Your task: Find the line that contains "The width and height of the screenshot is (178, 110)."; then retype it and each line after it, exactly, through the final line of the data below.

Supplied records:
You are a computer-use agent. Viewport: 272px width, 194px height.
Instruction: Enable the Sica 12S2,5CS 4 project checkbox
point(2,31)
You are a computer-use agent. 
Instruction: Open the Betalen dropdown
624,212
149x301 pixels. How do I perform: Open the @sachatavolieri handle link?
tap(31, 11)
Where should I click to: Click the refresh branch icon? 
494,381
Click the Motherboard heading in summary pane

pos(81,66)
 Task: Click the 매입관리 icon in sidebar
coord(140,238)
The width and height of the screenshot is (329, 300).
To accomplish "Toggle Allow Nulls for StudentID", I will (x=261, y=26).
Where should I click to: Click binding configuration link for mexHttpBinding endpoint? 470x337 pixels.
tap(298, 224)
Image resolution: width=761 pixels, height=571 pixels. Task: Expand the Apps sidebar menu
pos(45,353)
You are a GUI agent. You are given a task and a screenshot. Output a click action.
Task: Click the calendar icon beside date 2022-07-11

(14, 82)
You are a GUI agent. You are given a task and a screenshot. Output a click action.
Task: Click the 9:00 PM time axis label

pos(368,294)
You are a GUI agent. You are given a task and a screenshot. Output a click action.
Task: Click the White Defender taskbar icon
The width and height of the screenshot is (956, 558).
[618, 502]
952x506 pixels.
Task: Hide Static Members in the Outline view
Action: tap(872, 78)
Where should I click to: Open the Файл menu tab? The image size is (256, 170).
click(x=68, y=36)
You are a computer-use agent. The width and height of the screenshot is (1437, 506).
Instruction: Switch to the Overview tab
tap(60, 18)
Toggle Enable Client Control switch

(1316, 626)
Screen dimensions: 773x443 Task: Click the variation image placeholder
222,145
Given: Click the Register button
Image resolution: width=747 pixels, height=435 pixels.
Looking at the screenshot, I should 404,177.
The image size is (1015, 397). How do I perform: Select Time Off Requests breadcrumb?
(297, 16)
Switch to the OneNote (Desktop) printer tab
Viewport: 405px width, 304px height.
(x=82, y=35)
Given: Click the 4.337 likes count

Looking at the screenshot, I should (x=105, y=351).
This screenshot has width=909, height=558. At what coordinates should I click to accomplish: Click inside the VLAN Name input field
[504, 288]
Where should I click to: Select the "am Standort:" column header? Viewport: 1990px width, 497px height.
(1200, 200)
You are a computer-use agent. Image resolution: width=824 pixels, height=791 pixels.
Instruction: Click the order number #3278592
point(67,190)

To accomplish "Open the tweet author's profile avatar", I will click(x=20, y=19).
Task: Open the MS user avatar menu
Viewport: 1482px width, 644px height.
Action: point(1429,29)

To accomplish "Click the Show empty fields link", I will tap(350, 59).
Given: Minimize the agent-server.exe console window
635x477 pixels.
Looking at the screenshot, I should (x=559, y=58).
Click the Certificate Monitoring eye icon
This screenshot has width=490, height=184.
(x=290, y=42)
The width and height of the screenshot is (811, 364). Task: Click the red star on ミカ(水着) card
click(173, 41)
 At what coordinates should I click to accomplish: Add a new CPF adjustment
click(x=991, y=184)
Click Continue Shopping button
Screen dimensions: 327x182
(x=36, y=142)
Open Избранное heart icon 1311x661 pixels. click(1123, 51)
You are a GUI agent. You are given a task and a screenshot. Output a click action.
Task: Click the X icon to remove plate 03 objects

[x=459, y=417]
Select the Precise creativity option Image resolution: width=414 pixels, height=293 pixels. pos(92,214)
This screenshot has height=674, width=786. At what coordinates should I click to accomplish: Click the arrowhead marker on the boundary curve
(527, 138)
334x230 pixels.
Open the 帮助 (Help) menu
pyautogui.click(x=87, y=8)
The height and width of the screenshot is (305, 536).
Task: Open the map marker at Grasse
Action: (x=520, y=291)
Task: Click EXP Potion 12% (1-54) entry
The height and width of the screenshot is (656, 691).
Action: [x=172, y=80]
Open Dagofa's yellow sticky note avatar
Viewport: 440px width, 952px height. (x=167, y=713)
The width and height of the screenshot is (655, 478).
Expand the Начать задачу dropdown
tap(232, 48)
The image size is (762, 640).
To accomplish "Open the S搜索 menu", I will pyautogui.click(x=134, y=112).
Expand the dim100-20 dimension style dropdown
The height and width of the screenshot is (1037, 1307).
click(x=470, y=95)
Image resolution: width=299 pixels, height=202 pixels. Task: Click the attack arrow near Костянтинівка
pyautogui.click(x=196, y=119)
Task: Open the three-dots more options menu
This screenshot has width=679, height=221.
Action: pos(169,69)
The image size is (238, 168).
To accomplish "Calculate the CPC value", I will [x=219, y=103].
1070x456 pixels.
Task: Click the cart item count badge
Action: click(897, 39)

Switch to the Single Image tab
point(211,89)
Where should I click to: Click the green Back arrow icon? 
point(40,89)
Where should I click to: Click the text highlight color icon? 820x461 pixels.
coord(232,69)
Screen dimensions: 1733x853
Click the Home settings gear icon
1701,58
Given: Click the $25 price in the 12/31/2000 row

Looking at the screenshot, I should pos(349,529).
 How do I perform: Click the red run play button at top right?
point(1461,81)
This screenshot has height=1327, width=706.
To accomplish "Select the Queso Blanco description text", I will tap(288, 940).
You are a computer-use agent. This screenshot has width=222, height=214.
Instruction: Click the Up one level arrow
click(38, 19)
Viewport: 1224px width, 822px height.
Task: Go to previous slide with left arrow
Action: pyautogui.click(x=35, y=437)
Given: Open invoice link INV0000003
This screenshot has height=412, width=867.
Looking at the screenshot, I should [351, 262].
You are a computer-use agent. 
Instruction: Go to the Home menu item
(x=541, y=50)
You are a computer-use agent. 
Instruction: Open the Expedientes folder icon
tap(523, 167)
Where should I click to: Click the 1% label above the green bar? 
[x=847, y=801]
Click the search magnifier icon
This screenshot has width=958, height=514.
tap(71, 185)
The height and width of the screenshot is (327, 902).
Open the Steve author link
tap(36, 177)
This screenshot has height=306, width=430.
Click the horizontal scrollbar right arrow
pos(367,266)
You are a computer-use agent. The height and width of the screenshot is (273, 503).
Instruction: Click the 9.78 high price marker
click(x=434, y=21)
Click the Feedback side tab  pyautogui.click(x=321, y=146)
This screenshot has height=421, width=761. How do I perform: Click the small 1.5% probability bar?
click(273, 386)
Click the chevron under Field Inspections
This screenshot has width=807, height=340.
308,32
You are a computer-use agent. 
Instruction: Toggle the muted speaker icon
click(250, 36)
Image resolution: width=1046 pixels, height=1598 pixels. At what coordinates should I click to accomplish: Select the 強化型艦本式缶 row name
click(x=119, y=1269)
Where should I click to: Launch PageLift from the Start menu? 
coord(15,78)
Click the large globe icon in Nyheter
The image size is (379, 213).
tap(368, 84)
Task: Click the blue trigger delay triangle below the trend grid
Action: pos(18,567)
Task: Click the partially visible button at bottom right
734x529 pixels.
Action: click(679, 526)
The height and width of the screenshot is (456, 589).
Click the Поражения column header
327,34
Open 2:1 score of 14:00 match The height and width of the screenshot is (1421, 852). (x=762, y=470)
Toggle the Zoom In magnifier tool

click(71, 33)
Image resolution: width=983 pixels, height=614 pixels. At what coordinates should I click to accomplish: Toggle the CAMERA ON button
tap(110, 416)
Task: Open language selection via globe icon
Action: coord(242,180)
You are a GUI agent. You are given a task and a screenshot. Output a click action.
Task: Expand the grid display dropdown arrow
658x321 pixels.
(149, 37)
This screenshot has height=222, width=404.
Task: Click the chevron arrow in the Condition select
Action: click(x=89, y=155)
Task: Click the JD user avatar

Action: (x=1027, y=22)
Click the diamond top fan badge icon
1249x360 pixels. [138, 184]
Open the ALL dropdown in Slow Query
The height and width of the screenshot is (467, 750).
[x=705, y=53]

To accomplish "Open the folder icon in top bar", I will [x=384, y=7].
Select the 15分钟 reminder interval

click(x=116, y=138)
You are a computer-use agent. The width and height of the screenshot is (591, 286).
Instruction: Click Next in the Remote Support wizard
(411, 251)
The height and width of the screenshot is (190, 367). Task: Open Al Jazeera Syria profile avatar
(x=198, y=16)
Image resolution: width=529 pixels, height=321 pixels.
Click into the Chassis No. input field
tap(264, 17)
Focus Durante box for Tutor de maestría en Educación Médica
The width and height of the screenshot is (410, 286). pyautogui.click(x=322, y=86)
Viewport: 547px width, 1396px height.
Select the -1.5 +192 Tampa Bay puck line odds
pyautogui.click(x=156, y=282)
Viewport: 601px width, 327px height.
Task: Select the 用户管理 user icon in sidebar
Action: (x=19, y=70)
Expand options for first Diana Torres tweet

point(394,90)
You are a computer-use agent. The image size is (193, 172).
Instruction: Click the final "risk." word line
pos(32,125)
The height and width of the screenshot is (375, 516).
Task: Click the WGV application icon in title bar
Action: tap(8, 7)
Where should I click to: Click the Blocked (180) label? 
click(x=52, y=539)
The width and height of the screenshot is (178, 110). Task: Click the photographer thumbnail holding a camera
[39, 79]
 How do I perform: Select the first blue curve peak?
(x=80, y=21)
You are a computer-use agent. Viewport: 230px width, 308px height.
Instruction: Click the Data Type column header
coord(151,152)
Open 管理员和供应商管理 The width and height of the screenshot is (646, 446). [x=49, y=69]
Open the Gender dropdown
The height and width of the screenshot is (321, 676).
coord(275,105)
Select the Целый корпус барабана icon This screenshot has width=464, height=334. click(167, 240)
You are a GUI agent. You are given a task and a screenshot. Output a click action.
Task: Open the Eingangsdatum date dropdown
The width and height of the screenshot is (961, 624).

Exercise result:
The width and height of the screenshot is (178, 110). Task: Click the photographer thumbnail holding a camera
[39, 79]
 How do I perform: Select the first blue curve peak?
(x=80, y=21)
You are a computer-use agent. Viewport: 230px width, 308px height.
Instruction: Click the Data Type column header
coord(151,152)
Open 管理员和供应商管理 The width and height of the screenshot is (646, 446). [x=49, y=69]
Open the Gender dropdown
The height and width of the screenshot is (321, 676).
coord(275,105)
Select the Целый корпус барабана icon This screenshot has width=464, height=334. click(167, 240)
You are a GUI agent. You are given a task and a screenshot. Output a click action.
Task: Open the Eingangsdatum date dropdown
The width and height of the screenshot is (961, 624).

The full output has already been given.